Some of the fixatives that do not contain PVA (single vial systems that can be used for the O&P, as well as the fecal immunoassays, including TOTAL-FIX®), will also stick to the slides if the specimen is centrifuged and the slides prepared from the first centrifugation sediment (no rinse fluid used). Then, the full concentration with rinses can be performed. Also, these slides can be dried for two hours in the incubator or overnight at room temp. If prepared and dried using these recommendations, the stool will not fall off the slides during staining (even without PVA or albumin). Each laboratory can try the albumin vs no albumin approach to see if their method requires extra “glue” for adherence of the fecal material to the slide (similar to the approach used for sodium acetate-acetic acid-formalin (SAF).

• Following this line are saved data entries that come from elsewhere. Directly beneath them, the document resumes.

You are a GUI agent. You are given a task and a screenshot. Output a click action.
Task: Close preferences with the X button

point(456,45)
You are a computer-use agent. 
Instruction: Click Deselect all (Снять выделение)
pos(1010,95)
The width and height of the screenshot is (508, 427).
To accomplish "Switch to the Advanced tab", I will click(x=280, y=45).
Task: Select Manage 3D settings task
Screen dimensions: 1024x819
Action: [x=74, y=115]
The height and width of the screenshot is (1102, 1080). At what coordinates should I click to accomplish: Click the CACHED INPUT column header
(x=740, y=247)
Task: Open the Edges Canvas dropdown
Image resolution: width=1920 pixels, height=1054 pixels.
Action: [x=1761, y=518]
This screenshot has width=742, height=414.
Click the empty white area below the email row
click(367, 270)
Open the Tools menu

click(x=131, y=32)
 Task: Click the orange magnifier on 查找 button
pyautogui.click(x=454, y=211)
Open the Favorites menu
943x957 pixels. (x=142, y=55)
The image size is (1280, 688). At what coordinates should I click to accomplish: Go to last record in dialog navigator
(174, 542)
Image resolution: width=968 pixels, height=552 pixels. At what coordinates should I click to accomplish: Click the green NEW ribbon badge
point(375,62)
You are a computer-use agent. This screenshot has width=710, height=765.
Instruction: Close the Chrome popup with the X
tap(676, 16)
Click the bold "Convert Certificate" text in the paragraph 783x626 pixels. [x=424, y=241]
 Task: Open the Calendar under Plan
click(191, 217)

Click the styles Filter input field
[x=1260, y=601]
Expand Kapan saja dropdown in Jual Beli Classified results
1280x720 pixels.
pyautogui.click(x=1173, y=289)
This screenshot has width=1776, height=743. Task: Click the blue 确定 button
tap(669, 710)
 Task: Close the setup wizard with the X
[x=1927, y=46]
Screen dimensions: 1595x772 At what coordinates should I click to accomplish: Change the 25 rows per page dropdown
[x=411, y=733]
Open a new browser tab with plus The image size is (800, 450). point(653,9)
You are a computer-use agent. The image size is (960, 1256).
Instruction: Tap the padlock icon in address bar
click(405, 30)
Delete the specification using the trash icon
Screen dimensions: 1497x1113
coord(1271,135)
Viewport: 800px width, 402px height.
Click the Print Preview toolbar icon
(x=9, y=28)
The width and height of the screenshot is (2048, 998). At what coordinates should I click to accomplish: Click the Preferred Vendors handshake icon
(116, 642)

TOTAL FIX® does not contain PVA, so specimens collected in this fixative can also be used for fecal immunoassay testing (see table above).
Remember, specimens collected in this fixative can also be used for fecal immunoassay testing (see table above).
*If the vial is shaken prior to testing, allow the large fecal debris to settle out before taking the specimen for immunoassay testing.